I can understand how to measure pH in whey, but what about curds or cheese? Do you make a 1:1 aqueous extract or just poke the probe into the solid material to get direct contact?
Two considerations here. One: scientific accuracy, two: practicality. To measure pH of a made curd or cheese, the lab process is to puree it with an emulsifier additive and distilled water. This puts everything into solution, giving a fairly accurate pH measurement. For normal home purposed, this is not practical. The general consensus here during our last big "where to measure" discussion is to measure the whey at the closest point to the curd. Meaning, you press into a piece of curd you have reserved so a little of the whey comes out, and the pH meter measures whey. If you measure the leftover whey after you drain it, or just stick it in the pot if you are pressing under the whey, it is not as accurate because the curd and whey start to diverge enough to be dissimilar at about the point of whey drain, which is ~6.2.
Of course, if you're measuring a finished cheese, you'd need to puree it because there's no whey left that seeps out.

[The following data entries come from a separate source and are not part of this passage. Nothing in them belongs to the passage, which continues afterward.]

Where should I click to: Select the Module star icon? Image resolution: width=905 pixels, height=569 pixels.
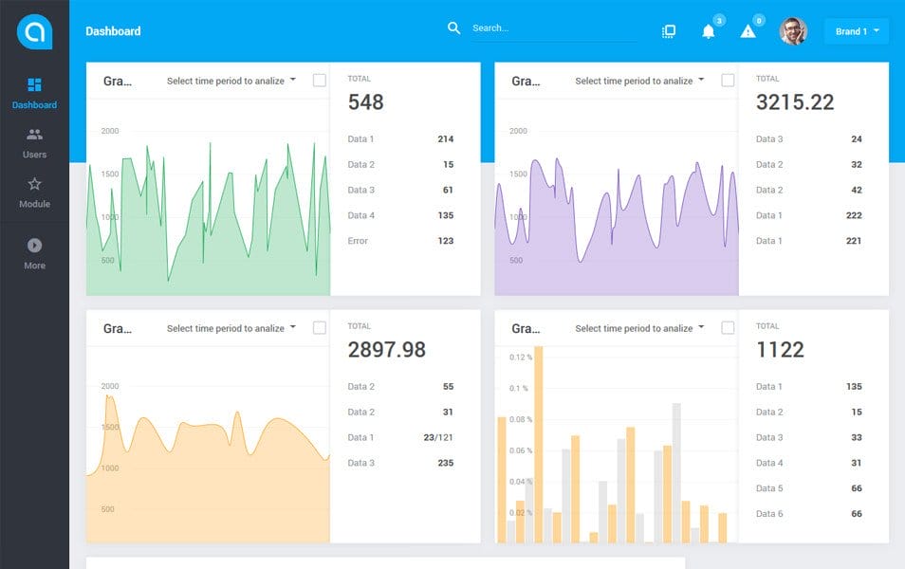pyautogui.click(x=34, y=184)
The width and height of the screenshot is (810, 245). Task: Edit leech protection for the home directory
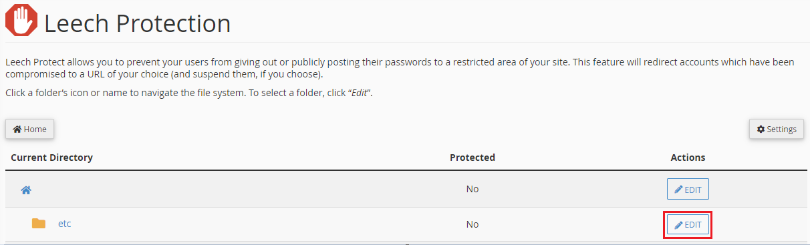[x=688, y=190]
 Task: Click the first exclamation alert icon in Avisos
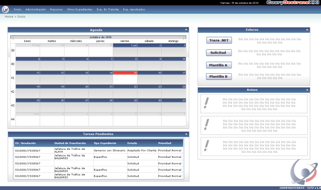(x=206, y=103)
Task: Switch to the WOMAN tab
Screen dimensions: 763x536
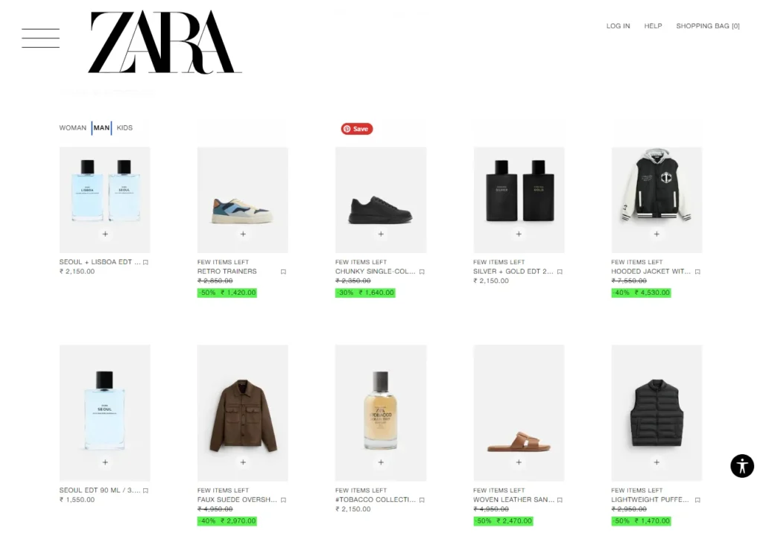Action: 72,128
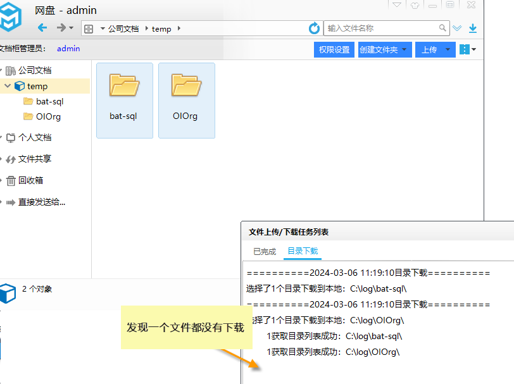The image size is (514, 384).
Task: Click the file name search field
Action: click(x=381, y=28)
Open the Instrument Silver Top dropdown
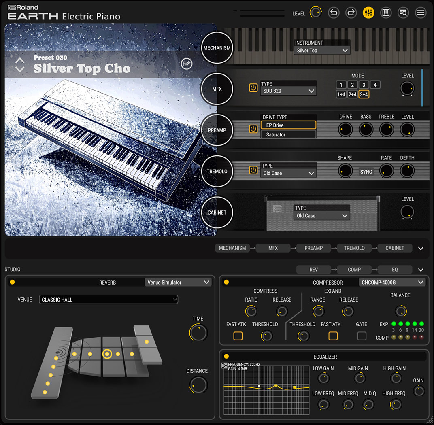 click(x=322, y=51)
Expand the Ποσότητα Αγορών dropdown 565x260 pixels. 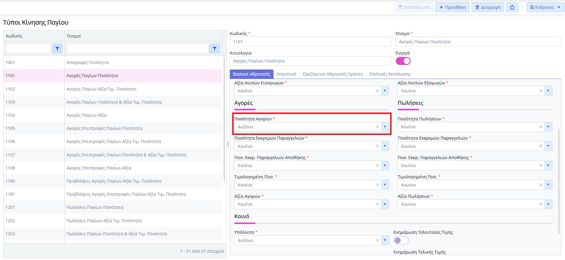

Quote from: linuxboy on January 15, 2010, 04:54:49 PM
Two considerations here. One: scientific accuracy, two: practicality. To measure pH of a made curd or cheese, the lab process is to puree it with an emulsifier additive and distilled water. This puts everything into solution, giving a fairly accurate pH measurement. For normal home purposed, this is not practical. The general consensus here during our last big "where to measure" discussion is to measure the whey at the closest point to the curd. Meaning, you press into a piece of curd you have reserved so a little of the whey comes out, and the pH meter measures whey. If you measure the leftover whey after you drain it, or just stick it in the pot if you are pressing under the whey, it is not as accurate because the curd and whey start to diverge enough to be dissimilar at about the point of whey drain, which is ~6.2.

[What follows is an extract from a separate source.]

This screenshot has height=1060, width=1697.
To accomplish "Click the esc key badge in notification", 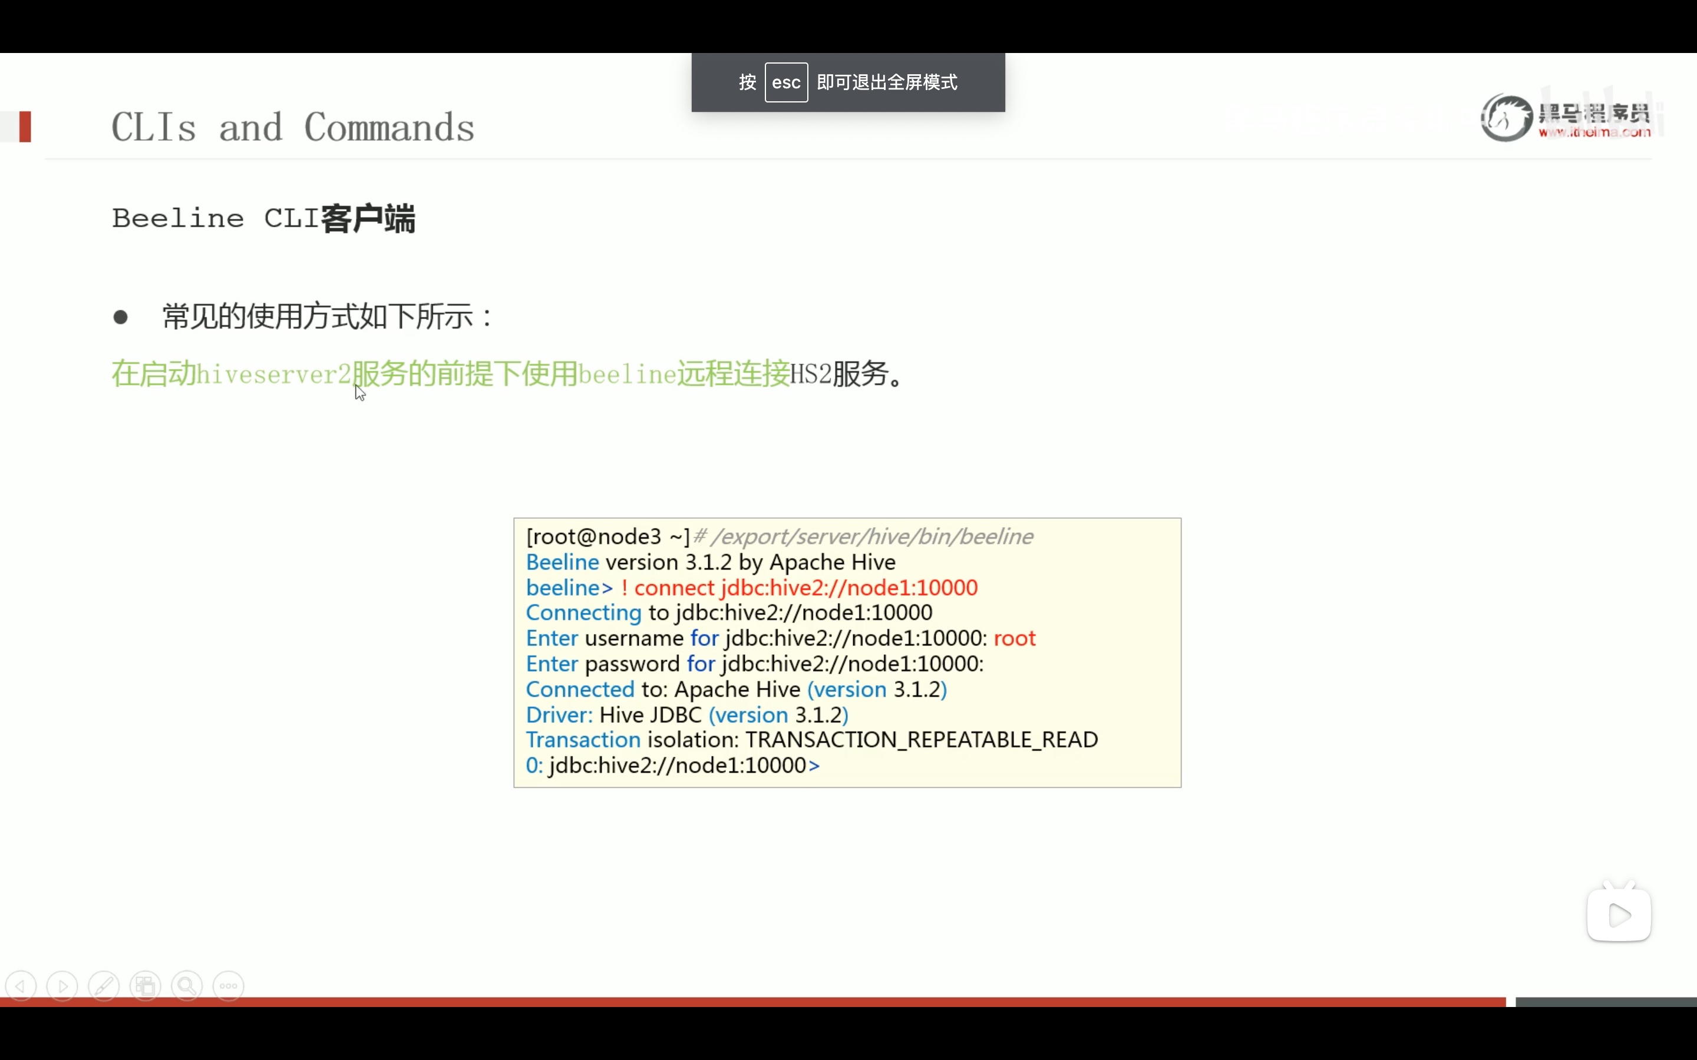I will (x=786, y=82).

Of course, if you're measuring a finished cheese, you'd need to puree it because there's no whey left that seeps out.
With some PH meters you can stick it directly into the solids.
The ExStick ones that everybody has here does that.
What is different about the Extech? It looked like it was just a calomel electrode like any other. I debated getting it but went with the economical one to get me started.
Lennie, nothing special about it. You can use any electrode, so long as the curd will let go of a little whey. That's basically all cheeses, because even parm or similar hard cheeses will release a little whey when you press. You just need to get enough on the membrane to activate the potential so voltage can be measured.